Лимбуржцы отличались не только веселым нравом, но и пресловутой скупостью, которая хорошо сочеталась с расчетливостью. Если в дом приходил гость из Лимбурга, то хозяева знали, что накормить его будет нелегко. Перед тем как отправиться в гости, нормальный лимбуржец держал голодный пост, чтобы своим волчьим аппетитом радовать хозяев застолья. Голодному человеку хоть варенье на сало намажь – всё будет вкусно, и хозяевам хорошо, что еда не пропала даром.
Жос Де Веер был единственный сын в семье земледельцев, но тяжелый крестьянский труд за краюху хлеба и кружку молока быстро надоел, и юноша подался в шахты, чтобы подержать в руках хотя бы пару центов, а если повезет, то и несколько франков.
– Ох, сынок, работать под землей – это не для крестьянина, – убеждал отец Жоса. – В шахтах – тьма тараканья! Лучше уж коровам хвосты крутить, чем в шахте на брюхе ящеркой ползать. Посмотри вокруг. Красота! Поля! Леса! Жос, сынок, подумай хорошо, в шахтах станешь ты как угольная головешка, и никакая приличная девушка на тебя не посмотрит, а здесь ты у себя дома, тебе и говно – навоз! Да и какое молоко без коровьих лепешек бывает? А? Деньжат поднакопим и еще земельку купим…
Жос хоть и послушным был пареньком, но очень упрямым.
– Папа, авось заработаю себе на штаны, а то заплатка на заплатке наворочена, приоденусь и женюсь. Глядишь, и к вам с матерью жить переберусь, – попытался успокоить он отца, собирая свои скудные пожитки, и, поцеловав мамашу на прощание, зашагал по каменистой дороге в сторону угольных шахт.
На шахте Жос жил в бараках, где ютилось по двадцать человек в одном помещении. Однажды его напарник Жан, у которого были дом и жена, пригласил юношу к себе на постой. Жос платил за гостеприимство половиной своей зарплаты. Дружба между Жосом и Жаном крепла. Через несколько месяцев шахтерского труда Жос смог прилично одеться и подумывал навестить своих родителей, но началась война.

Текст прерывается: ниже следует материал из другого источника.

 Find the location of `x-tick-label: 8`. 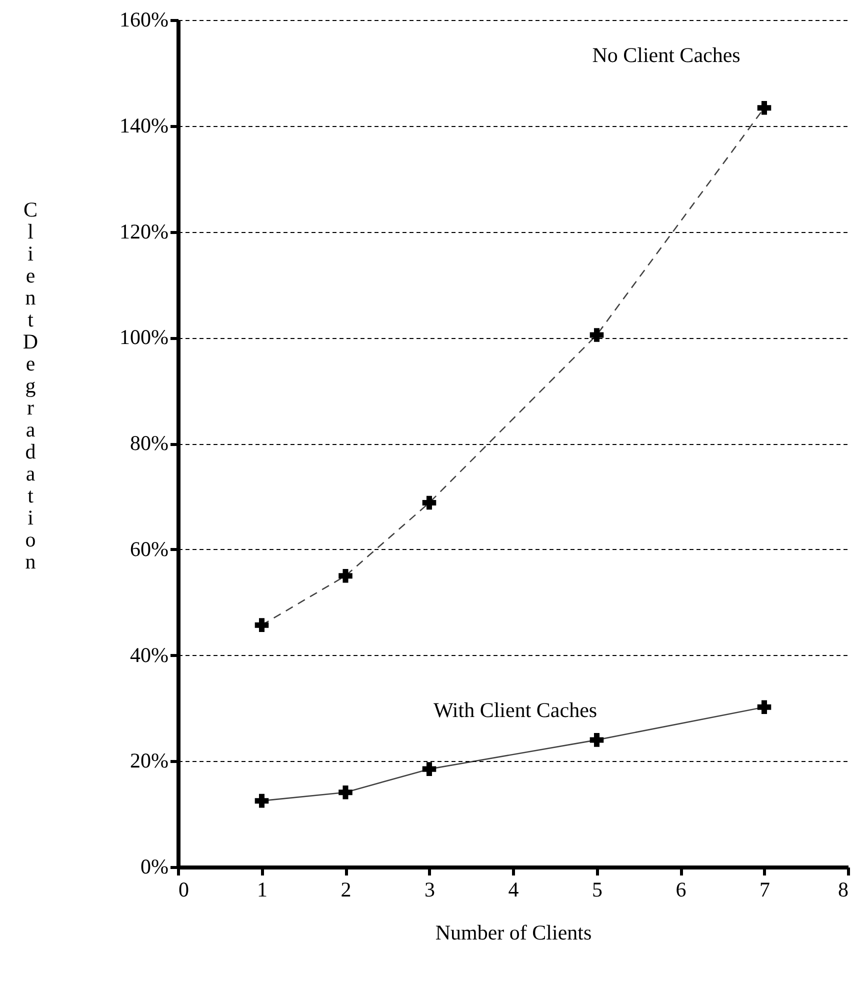

x-tick-label: 8 is located at coordinates (843, 890).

Первым рекрутировали Жана. После его ухода его жена готовила обеды только для Жоса.
Проходили месяц за месяцем, а от Жана не было вестей. Жив он или нет, никто не знал. Как-то раз после обеда женщина, тоскующая женщина без мужа, накормила Жоса обедом, а потом повела его в маленькую спальню, где раздела гостя до трусов.
К такому обращению юноша не был приучен, но ему это понравилось. Потом она стала медленно раздеваться сама, бросая свое белье, пахнувшее цветочными духами, прямо ему в лицо. Затем она села на пол между ногами пыхтящего мужчины и грудью прижалась к его животу. Жос не знал, что ему нужно делать, но он не знал и того, что ему делать совсем не нужно. Раздумывал он недолго, разгорячённая женщина сильным движением руки опрокинула парня спиной на кровать. Что произошло в последующие десять минут, никто так и не узнает, но на другой день она попросила за обед двойную оплату. Через несколько месяцев Жос тоже ушел на войну, но уже на стороне немцев, и на следующий день все о нем забыли.